= Daftar tugas =
[1] Jawab pertanyaan berikut berdasarkan teks tentang perjalanan ke desa Wasai:
(a) Pukul berapa waktu berjumpa yang semula ditetapkan?
(b) Di depan tempat apa perjalanan bermotor harus diakhiri?
(c) Siapa yang menjadi tourguide rombongan?
[2] Sebutkan ketujuh anggota rombongan seperti yang tercantum dalam kurung pada teks tentang perjalanan ke desa Wasai.
[3] Teruskan teks tentang perjalanan akhir pekan ke desa Wasai dari kalimat terakhirnya.

= Teks bacaan =

|---|

Saat waktu telah kami tetapkan, pukul 06.00 am kami berjumpa di tempat janjian. Namun, tak mengurangi budaya beberapa orang di Indonesia yang sangat mainstream, pukul 06.30 kami pun berjumpa dan segera berangkat. Dalam perjalanan, kameramen kami ternyata telah standby dengan handycam nya. Ia meliput acara kami. Acara jalan-jalan akhir pekan kami. Perjalanan ini di lakukan bukan semata-mata ingin hura-hura tak jelas melainkan memang kami sengaja ingin membuat acara televisi salah satu instansi tertentu dan aku disini hanya berperan dalam mengekspresikannya melalui tulisan, ya Relawan Literasi. Perjalanan kami tak semulus dengan apa  yang ada di pikiranku. Ternyata kami masih harus berhenti di sebuah kios untuk membeli persediaan makanan untuk beberapa jam. Sebelum itu pula, kami masih harus menjemput kedua teman kami yang masih berada di rumahnya. Kami bertujuh (aku, Yuli, mba Amel, Pardi, Arsul,pak Febri dan pak Hajar) menyusuri jalan raya hingga akhirnya kami telah sampai di desa Wasai. Perjalanan bermotor ini harus kami akhiri di di depan pasar Wasai karena untuk perjalanan selanjutnya, kami di haruskan berjalan kaki menyusuri kali berbatu dan berair dingin. Sebelum kami menuju kali, reporter kami,Yuli membuka video siaran televisi ini dengan sedikit bercuap-cuap bersama Arsul, tourguide kami.setelah akhir dari kata “ikuti perjalanan kami, yuk!” langkah kamipun di mulai.

|---|

= Bahan =
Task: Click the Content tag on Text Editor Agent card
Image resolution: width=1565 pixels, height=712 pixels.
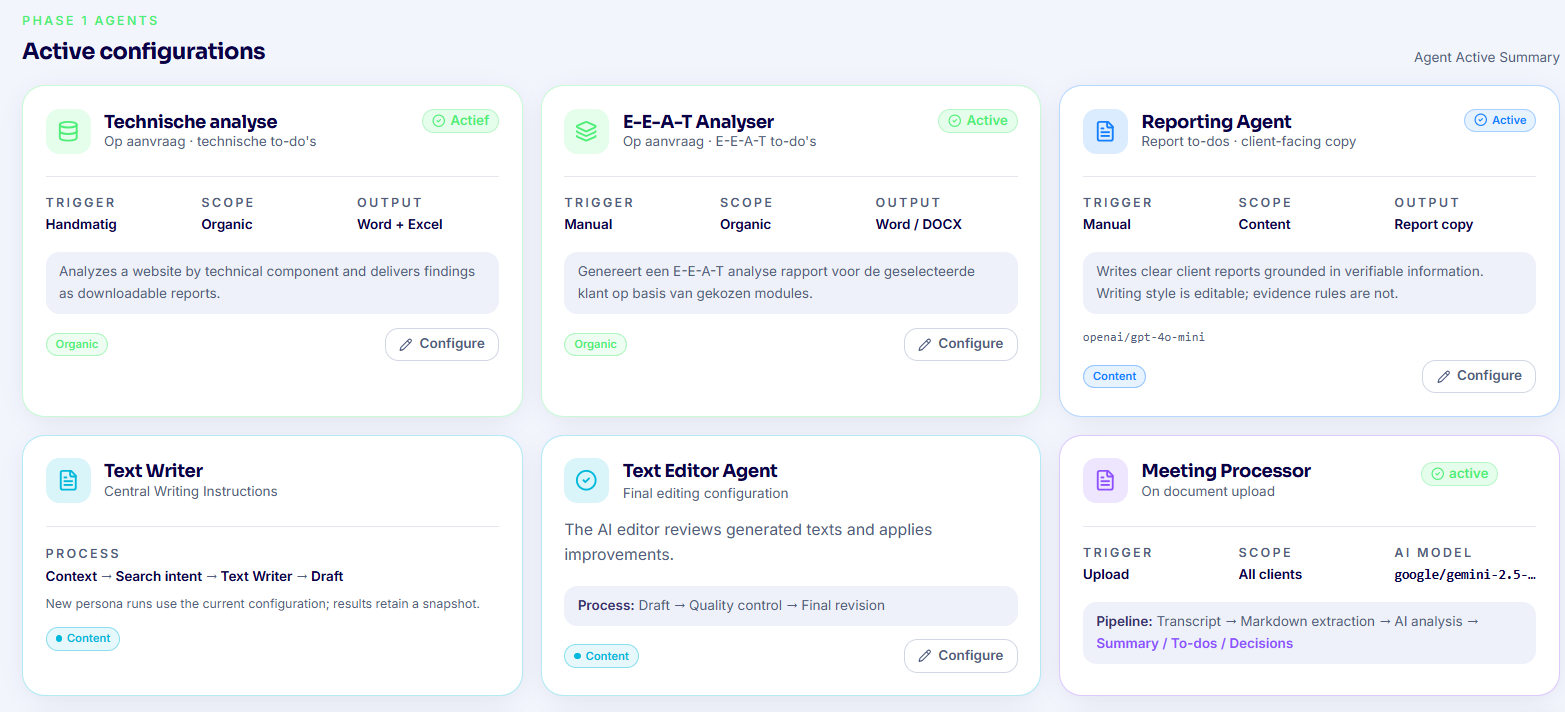Action: click(601, 656)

|---|

= Jawaban per tugas =
[1]
(a) Pukul 06.00 am.
(b) Di depan pasar Wasai.
(c) Arsul.

[2] aku, Yuli, mba Amel, Pardi, Arsul, pak Febri, pak Hajar

[3]
Dalam perjalanan menyusuri kali, kami banyak bercerita tentang hal-hal yang berhubungan dengan lingkungan, termasuk kondisi kali di kaki guniung ini. Kali Wasai ini masih sangat asri, terlihat dari kondisinya yang masih bersih dari sampah dan air yang jernih serta segar untuk di minum.reporter yuli menanyakan kepada tourguide tentang berapa lama lagi perjalanan ini, beliau mengatakan kurang lebih 2,5 jam perejalanan kaki. Kami memulai menyusuri kali pukul 8.30 am dan di perkirakan tiba di lokasi air terjun Wasai pukul 11.00 am. Di tengah perjalanan, kami sudah membayangkan akan seperti apa air terjun yang akan kami datangi ini hingga untuk merasakan lelahpun kami lupa. Hanya keceriaan yang tergambar pada wajah-wajah itu. Entah, apakah karena mereka telah meninggalkan wajah letih atau sedih mereka di rumah, atau perasaan itu telah mengalir bersama aliran air kali ini?  Hanya mereka yang bisa menjawab.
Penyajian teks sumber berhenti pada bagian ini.